(About this task) Reproduce the tail of the data exactly. It starts at the line containing "Task: Select the" and runs to the last line.

[Stored data entries]
-------

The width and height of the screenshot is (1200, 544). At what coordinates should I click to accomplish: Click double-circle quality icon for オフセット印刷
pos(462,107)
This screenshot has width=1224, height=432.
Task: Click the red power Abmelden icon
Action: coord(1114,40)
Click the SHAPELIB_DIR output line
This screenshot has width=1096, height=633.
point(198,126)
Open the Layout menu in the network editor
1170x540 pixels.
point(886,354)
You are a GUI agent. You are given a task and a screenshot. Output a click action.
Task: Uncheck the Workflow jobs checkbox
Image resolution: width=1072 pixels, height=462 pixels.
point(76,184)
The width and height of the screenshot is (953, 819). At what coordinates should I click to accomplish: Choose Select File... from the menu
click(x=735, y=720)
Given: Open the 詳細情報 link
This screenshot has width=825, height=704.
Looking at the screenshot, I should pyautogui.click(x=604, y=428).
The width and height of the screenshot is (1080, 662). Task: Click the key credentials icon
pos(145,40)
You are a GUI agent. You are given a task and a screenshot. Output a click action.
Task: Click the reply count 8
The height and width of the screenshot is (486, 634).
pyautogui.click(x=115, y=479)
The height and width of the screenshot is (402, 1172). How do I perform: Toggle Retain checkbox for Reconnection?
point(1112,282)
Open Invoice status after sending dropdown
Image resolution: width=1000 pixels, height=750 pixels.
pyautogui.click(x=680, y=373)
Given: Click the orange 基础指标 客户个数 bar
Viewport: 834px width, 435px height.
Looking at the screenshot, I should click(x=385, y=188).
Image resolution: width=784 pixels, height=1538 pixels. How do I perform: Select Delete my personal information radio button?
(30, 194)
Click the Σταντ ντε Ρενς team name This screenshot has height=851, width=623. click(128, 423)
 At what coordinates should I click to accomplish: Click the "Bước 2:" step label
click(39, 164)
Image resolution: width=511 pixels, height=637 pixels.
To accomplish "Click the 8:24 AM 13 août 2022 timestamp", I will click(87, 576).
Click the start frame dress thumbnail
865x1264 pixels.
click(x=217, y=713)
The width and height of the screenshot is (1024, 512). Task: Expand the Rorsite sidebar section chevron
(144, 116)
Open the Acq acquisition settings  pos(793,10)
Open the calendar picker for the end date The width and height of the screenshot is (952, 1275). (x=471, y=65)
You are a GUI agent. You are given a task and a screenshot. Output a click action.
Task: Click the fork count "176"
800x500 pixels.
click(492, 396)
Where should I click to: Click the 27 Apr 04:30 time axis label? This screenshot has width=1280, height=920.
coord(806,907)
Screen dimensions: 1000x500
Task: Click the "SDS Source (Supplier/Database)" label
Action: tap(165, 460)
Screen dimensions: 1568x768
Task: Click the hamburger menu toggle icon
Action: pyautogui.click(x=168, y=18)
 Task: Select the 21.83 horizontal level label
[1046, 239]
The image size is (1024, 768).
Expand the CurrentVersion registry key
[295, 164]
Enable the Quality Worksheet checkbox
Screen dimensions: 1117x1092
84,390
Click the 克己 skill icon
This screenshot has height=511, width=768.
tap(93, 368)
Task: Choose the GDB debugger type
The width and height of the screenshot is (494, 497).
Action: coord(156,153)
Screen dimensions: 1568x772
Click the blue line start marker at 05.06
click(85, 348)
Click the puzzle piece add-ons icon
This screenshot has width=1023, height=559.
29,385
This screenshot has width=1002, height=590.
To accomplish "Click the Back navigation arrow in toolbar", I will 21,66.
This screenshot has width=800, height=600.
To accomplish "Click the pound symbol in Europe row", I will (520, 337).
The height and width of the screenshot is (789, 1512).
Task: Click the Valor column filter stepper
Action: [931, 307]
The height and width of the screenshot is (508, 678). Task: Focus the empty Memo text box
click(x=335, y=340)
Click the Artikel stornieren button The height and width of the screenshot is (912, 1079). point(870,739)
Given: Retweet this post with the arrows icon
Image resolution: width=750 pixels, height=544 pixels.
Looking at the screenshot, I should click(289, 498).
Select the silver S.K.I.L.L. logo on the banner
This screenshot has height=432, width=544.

-------

(Solution to this problem)
 Task: Select the 21.83 horizontal level label
[1046, 239]
The image size is (1024, 768).
Expand the CurrentVersion registry key
[295, 164]
Enable the Quality Worksheet checkbox
Screen dimensions: 1117x1092
84,390
Click the 克己 skill icon
This screenshot has height=511, width=768.
tap(93, 368)
Task: Choose the GDB debugger type
The width and height of the screenshot is (494, 497).
Action: coord(156,153)
Screen dimensions: 1568x772
Click the blue line start marker at 05.06
click(85, 348)
Click the puzzle piece add-ons icon
This screenshot has width=1023, height=559.
29,385
This screenshot has width=1002, height=590.
To accomplish "Click the Back navigation arrow in toolbar", I will 21,66.
This screenshot has width=800, height=600.
To accomplish "Click the pound symbol in Europe row", I will (520, 337).
The height and width of the screenshot is (789, 1512).
Task: Click the Valor column filter stepper
Action: [931, 307]
The height and width of the screenshot is (508, 678). Task: Focus the empty Memo text box
click(x=335, y=340)
Click the Artikel stornieren button The height and width of the screenshot is (912, 1079). point(870,739)
Given: Retweet this post with the arrows icon
Image resolution: width=750 pixels, height=544 pixels.
Looking at the screenshot, I should click(289, 498).
Select the silver S.K.I.L.L. logo on the banner
This screenshot has height=432, width=544.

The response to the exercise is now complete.